# Install required packages
!pip install --upgrade --quiet playwright
!pip install --upgrade --quiet beautifulsoup4
!pip install --upgrade --quiet lxml
!pip install --upgrade --quiet html5lib
!pip install --upgrade --quiet pandas
!pip install --upgrade --quiet nest_asyncio
print('✓ Packages installed!')
Slides: browser-automation.pdf
In this example we are going to scrape locksmiths from Maryland's licensing queries site.
Traditionally Python programmers use BeautifulSoup to scrape content from the interent. Instead of being traditional, we're going to use Playwright, a browser automation tool! This means you actually control the browser! Filling out forms, clicking buttons, downloading documents... it's magic!!!✨✨✨
We need to install a few tools first! Remove the # and run the cell to install the Python packages and browsers that we'll need for our scraping adventure.
# %pip install --quiet lxml html5lib beautifulsoup4 pandas
# %pip install --quiet playwright
# !playwright install-deps
# !playwright install chromium firefox
And we'll set it up so Playwright will be sure to work on Windows.
# Detect if we're running in Google Colab
import os
IN_COLAB = 'COLAB_GPU' in os.environ or 'COLAB_RELEASE_TAG' in os.environ
import platform
import asyncio
import nest_asyncio
if platform.system() == "Windows":
asyncio.set_event_loop_policy(asyncio.WindowsProactorEventLoopPolicy())
try:
asyncio.get_running_loop()
nest_asyncio.apply()
except RuntimeError:
pass
from playwright.async_api import async_playwright
# "Hey, open up a browser"
playwright = await async_playwright().start()
# Colab can't open a visible browser, so we run headless there
if IN_COLAB:
use_headless = True
else:
use_headless = False
browser = await playwright.chromium.launch(headless=use_headless)
# Create a new browser window
page = await browser.new_page()
await page.goto("https://www.dllr.state.md.us/cgi-bin/ElectronicLicensing/OP_Search/OP_search.cgi?calling_app=LOCKSMITH::LOCKSMITH_personal_location")
from IPython.display import Image
Image(await page.screenshot())
You always start with await page.locator("input").fill("whatever you want").
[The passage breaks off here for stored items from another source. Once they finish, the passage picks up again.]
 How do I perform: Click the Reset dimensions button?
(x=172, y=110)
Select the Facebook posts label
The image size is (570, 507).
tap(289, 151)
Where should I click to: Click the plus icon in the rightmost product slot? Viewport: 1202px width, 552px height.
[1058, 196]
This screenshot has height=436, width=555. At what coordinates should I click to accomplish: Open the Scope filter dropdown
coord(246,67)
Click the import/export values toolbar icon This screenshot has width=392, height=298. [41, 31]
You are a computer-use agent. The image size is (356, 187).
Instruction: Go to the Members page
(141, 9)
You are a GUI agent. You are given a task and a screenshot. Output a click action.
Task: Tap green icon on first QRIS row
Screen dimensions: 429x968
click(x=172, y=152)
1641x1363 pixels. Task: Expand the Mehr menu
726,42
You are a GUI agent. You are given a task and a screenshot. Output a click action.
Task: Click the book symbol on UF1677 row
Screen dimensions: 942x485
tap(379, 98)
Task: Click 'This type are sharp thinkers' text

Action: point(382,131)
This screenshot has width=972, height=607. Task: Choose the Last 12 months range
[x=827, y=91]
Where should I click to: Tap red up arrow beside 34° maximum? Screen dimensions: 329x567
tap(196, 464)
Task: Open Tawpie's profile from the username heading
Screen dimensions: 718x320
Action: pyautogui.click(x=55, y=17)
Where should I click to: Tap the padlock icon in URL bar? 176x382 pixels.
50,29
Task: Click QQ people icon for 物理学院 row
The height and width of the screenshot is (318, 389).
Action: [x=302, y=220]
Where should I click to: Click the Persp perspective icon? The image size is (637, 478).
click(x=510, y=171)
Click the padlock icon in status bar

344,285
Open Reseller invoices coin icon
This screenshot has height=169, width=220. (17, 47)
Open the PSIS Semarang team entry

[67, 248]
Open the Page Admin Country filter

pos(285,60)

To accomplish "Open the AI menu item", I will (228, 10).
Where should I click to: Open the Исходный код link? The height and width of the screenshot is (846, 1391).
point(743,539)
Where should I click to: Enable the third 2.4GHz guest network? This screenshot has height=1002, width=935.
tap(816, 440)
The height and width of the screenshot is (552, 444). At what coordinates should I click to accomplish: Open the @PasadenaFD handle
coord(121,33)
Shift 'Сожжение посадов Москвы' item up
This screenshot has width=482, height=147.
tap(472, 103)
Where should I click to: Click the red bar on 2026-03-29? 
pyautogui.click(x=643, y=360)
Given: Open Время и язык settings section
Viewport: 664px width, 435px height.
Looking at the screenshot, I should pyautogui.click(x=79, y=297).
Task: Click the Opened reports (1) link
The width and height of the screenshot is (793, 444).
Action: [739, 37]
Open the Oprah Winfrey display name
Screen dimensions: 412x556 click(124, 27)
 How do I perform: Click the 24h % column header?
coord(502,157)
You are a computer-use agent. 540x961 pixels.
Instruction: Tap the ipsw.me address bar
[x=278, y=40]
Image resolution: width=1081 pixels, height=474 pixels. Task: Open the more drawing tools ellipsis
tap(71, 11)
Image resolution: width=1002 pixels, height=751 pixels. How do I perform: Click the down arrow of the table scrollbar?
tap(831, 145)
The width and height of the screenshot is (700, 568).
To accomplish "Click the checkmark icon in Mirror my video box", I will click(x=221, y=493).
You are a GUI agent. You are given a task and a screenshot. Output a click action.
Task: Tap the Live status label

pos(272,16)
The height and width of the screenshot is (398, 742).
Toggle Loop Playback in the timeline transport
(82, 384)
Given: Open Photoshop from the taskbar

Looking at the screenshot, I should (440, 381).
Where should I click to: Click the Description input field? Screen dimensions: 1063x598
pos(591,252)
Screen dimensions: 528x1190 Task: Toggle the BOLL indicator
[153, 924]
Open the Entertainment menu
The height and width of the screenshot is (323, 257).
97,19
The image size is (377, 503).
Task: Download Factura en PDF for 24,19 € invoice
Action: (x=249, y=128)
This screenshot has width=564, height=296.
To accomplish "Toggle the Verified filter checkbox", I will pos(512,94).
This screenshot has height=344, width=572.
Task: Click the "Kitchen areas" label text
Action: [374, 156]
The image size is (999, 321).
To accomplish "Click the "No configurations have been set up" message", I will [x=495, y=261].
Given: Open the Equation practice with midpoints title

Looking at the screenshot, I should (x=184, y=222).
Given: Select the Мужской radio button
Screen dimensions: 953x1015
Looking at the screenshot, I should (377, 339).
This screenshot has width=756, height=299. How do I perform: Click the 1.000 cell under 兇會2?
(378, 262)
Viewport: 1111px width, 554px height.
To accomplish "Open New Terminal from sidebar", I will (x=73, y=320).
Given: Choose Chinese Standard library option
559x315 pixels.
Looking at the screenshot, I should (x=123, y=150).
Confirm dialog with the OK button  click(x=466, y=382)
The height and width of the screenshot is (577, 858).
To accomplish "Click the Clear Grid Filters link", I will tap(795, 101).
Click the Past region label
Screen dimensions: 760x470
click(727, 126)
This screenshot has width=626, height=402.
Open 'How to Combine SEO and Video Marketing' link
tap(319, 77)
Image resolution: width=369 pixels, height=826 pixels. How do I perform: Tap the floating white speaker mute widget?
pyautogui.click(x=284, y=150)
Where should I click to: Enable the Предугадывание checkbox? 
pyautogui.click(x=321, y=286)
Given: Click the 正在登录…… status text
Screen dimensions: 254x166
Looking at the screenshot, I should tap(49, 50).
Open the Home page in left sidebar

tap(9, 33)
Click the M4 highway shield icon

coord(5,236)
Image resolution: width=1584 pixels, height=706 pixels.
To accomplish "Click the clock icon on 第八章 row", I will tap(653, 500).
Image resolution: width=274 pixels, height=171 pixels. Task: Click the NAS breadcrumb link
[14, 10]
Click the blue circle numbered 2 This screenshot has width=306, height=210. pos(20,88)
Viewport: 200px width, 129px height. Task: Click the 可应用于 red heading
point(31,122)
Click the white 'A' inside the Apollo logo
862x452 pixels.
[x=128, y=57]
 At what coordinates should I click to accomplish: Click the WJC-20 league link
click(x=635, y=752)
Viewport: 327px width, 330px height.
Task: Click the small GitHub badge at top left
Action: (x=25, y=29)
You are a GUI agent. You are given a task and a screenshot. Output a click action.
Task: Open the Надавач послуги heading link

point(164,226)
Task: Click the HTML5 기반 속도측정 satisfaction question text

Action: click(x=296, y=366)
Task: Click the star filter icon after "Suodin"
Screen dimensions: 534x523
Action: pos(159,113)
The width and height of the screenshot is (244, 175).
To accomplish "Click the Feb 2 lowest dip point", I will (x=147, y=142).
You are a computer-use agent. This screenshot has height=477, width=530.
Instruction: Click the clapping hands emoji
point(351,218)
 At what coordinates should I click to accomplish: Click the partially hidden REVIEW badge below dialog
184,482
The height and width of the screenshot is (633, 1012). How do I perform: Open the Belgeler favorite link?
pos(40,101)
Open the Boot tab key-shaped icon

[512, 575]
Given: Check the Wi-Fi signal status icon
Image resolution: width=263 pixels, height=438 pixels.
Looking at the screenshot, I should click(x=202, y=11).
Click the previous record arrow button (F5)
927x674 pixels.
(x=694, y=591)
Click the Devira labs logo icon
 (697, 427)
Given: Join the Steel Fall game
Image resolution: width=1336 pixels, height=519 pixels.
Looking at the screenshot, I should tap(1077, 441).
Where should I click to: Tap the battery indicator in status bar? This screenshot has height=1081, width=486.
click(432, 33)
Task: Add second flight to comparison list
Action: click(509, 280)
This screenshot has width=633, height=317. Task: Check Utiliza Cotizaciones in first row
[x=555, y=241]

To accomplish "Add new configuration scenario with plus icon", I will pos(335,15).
You'll probably get an error because there are multiple inputs on the page, but Playwright doesn't know which one you want to use! Just read the error and figure out the right one.
# 20601
# 20602
# 20603
# 20606
# 20607
# 20608
# 20609
# await page.locator("input").fill("20602")
await page.locator("[name='zip']").fill("20602")
# await page.get_by_text("Search").click()
await page.get_by_role("button", name="Search").click()
Pandas is the Python equivalent to Excel, and it's great at dealing with tabular data! Often the data on a web page that looks like a spreadsheet can be read with pd.read_html.
You use await page.content() to save the contents of the page, then feed it to read_html to find the tables. len(tables) checks the number of tables you have, then you manually poke around to see which one is the one you're interested in. tables[0] is the first one, tables[1] is the second one, and so on...
import pandas as pd
from io import StringIO
html = await page.content()
await page.wait_for_selector("table", timeout=5000)
tables = pd.read_html(StringIO(html))
len(tables)
tables[0]
await page.go_back()
I found a list of zipcodes on the internet! I pasted them below, then used .split() to make them into something we could use in Python.
zipcodes = """20906
21234
20878
21740
20874
21122
21222
21117
20904
20744
21061
21215
20902
20772
21207
20850
21206
20774
20783
21228
20854
20852
21043
21702
21218
21044
21921
20910
21224
21229""".split("\n")
print(zipcodes)
Now we fill out the form for each and every zip code, one by one, pulling out the tables and saving them and adding them to the list.
import pandas as pd
from io import StringIO
all_data = pd.DataFrame()
# Go to the front page
await page.goto("https://www.dllr.state.md.us/cgi-bin/ElectronicLicensing/OP_Search/OP_search.cgi?calling_app=LOCKSMITH::LOCKSMITH_personal_location")
# Search for each zipcode
for zipcode in zipcodes:
print("Searching for", zipcode)
# Fill out the form and search
await page.locator("[name='zip']").fill(zipcode)
await page.get_by_role("button", name="Search").click()
# try:
# Get all of the tables on the page
try:
await page.wait_for_selector("table", timeout=5000)
html = await page.content()
tables = pd.read_html(StringIO(html))
except:
tables = []
# Get the table (and edit if necessary)
if len(tables) > 0:
df = tables[0]
print("Found", len(df))
# Add the tables on this page to
all_data = pd.concat([all_data, df], ignore_index = True)
else:
print("Nothing found")
# Save after each zip code in case something breaks
all_data.to_csv("output.csv", index=False)
# Go back and start again
await page.go_back()
len(all_data)
all_data.head()
Now we'll save it to a CSV file! Easy peasy.